Did Early Humans First Arise in Asia, Not Africa?

Nicholas Bakalar
for National Geographic News
December 27, 2005

Two archaeologists are challenging what many experts consider to be the basic assumption of human migration—that humankind arose in Africa and spread over the globe from there.

The pair proposes an alternative explanation for human origins: arising in and spreading out of Asia.

Robin Dennell, of the University of Sheffield in England, and Wil Roebroeks, of Leiden University in the Netherlands, describe their ideas in the December 22 issue of Nature.

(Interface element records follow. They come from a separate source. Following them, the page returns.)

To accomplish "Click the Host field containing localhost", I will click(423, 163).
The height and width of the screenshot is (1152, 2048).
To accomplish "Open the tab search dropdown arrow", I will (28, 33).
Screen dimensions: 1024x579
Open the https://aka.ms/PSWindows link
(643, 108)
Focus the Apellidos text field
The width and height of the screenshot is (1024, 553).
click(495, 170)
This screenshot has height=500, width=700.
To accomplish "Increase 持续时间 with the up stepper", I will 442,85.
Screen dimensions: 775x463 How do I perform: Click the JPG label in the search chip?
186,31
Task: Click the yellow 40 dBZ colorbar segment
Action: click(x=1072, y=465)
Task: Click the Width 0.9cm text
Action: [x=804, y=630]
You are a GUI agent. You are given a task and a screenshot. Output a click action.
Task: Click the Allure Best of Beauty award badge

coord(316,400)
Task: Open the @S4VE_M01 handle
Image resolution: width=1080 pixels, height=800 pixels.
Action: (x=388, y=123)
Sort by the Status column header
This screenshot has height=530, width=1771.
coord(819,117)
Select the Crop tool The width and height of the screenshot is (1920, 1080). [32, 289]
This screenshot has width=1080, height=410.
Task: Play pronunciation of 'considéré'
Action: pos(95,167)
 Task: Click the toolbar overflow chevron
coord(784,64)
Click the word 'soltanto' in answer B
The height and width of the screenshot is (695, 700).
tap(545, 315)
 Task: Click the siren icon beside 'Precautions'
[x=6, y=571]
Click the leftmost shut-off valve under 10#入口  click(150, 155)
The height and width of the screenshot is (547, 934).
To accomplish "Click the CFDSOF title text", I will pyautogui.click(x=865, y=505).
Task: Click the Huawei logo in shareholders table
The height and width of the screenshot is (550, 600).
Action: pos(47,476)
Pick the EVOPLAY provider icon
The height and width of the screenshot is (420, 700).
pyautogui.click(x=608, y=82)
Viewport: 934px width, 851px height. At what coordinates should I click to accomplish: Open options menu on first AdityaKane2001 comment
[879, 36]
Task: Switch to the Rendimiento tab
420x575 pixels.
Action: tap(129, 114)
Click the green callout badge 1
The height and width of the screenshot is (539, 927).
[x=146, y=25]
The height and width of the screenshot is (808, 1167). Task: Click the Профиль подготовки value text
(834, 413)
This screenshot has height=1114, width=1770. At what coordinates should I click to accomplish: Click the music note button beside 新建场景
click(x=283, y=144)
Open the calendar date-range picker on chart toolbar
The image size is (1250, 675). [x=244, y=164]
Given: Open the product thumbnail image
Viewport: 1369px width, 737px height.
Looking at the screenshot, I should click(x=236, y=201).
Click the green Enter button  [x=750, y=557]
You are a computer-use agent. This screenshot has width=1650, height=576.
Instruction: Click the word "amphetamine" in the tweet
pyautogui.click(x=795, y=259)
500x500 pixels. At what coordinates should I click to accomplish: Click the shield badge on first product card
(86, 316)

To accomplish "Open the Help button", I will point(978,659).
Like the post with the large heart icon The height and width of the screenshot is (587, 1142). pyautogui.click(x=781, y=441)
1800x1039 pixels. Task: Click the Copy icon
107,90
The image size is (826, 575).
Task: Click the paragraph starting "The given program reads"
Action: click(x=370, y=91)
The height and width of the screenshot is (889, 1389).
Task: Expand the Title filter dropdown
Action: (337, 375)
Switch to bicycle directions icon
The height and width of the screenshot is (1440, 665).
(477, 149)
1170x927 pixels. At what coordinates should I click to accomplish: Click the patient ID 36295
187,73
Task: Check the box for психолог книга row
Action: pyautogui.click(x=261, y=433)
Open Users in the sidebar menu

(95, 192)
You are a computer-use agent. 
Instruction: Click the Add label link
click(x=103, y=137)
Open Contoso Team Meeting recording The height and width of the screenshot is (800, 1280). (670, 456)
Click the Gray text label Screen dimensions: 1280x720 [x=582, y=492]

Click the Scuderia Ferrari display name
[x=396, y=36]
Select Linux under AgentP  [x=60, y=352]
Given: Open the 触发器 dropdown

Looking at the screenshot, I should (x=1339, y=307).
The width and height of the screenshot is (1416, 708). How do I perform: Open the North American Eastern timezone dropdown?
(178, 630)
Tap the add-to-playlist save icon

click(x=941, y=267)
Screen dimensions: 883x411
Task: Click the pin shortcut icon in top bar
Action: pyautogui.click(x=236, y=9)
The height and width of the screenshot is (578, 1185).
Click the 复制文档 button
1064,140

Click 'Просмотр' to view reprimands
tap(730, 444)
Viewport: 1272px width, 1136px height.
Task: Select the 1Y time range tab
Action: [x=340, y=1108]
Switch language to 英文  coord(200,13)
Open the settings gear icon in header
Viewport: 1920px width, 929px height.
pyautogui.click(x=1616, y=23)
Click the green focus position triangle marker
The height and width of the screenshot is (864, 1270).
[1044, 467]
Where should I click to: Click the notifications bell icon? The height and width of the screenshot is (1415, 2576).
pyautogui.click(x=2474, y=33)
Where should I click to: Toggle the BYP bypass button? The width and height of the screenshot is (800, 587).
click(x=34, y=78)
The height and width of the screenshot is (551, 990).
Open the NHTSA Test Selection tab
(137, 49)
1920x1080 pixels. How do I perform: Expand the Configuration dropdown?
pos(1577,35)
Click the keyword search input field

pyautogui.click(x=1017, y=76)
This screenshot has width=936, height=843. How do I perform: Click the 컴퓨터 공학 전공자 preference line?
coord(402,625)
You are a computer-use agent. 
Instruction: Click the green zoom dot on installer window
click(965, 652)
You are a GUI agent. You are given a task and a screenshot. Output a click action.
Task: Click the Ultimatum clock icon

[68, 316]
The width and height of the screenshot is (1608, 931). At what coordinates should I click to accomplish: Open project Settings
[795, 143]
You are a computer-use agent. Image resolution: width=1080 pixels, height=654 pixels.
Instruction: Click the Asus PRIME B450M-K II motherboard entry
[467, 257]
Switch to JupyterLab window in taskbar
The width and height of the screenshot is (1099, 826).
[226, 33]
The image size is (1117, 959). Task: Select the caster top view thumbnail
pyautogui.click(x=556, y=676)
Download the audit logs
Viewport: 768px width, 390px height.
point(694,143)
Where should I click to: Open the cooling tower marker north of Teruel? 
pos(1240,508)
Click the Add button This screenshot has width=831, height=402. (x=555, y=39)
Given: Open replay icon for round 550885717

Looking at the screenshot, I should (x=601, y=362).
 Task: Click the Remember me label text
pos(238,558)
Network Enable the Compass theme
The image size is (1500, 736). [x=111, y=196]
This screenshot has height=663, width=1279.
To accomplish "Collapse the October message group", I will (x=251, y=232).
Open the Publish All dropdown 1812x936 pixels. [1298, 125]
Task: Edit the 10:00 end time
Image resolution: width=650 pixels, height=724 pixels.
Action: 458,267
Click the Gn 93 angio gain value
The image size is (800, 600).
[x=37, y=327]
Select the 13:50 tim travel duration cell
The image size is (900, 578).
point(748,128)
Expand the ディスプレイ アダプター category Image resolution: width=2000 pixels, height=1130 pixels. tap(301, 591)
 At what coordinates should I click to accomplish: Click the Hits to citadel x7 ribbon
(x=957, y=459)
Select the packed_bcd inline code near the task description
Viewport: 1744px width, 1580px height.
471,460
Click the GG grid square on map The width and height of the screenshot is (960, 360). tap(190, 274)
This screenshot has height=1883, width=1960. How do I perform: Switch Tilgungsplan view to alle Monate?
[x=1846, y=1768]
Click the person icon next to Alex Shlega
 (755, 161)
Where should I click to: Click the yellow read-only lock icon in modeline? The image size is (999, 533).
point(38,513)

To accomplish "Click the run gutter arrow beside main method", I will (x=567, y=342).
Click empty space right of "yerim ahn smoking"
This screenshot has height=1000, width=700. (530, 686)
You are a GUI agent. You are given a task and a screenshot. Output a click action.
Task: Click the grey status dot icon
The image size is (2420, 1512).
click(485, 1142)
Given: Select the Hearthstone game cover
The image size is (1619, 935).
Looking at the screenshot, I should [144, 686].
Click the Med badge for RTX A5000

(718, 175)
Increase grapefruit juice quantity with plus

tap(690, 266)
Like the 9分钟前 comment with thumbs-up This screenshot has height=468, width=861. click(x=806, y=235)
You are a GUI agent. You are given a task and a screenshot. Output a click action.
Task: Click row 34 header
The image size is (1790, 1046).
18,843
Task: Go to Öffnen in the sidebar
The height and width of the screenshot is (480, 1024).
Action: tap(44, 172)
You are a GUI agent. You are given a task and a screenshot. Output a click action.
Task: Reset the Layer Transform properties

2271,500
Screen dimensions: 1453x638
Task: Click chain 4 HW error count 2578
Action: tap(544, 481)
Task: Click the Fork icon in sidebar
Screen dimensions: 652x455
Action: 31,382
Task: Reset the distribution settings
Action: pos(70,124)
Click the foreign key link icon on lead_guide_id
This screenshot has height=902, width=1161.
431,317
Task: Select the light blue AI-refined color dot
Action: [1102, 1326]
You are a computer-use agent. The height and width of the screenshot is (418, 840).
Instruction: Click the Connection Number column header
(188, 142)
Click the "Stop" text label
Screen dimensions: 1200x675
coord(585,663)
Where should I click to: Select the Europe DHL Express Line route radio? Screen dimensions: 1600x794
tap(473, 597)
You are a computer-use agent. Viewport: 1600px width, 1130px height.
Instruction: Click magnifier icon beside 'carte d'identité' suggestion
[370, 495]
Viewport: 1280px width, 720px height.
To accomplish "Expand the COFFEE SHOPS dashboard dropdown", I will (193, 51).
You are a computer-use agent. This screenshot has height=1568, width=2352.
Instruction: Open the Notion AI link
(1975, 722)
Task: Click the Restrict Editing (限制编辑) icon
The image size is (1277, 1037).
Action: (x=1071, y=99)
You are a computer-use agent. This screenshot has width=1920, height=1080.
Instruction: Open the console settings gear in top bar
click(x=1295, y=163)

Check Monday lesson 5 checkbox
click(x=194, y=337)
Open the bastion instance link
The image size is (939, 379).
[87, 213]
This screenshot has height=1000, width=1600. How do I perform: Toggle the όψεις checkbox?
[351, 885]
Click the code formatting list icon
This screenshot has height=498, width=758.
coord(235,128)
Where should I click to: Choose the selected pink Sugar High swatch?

They believe that early-human fossil discoveries over the past ten years suggest very different conclusions about where humans, or humanlike beings, first walked the Earth.

New Asian finds are significant, they say, especially the 1.75 million-year-old small-brained early-human fossils found in Dmanisi, Georgia, and the 18,000-year-old "hobbit" fossils (Homo floresiensis) discovered on the island of Flores in Indonesia.

Such finds suggest that Asia's earliest human ancestors may be older by hundreds of thousands of years than previously believed, the scientists say.

"What seems reasonably clear now," Dennell said, "is that the earliest hominins in Asia did not need large brains or bodies." These attributes are usually thought to be prerequisites for migration.

The authors maintain that, although there is no absolute proof, putting all the evidence together requires an open mind about other geographical origins of the first humans.

The First Asians?

The authors point out that there is very little solid information about the first early humans in Asia, and paleontologists are left with assumptions that are too often treated as historical facts.

There is no archaeological or fossil evidence to prove that early humans moved from southern Africa to the Nile Valley in the early Pleistocene (1.8 million years ago to 11,500 years ago), they say.

The earliest evidence of a human ancestor in Asia appears to be the 1.8-million-year-old cranium found in Mojokerto, Indonesia. But, the authors note, the fact that no older specimens have been found in Asia does not prove that they didn't exist.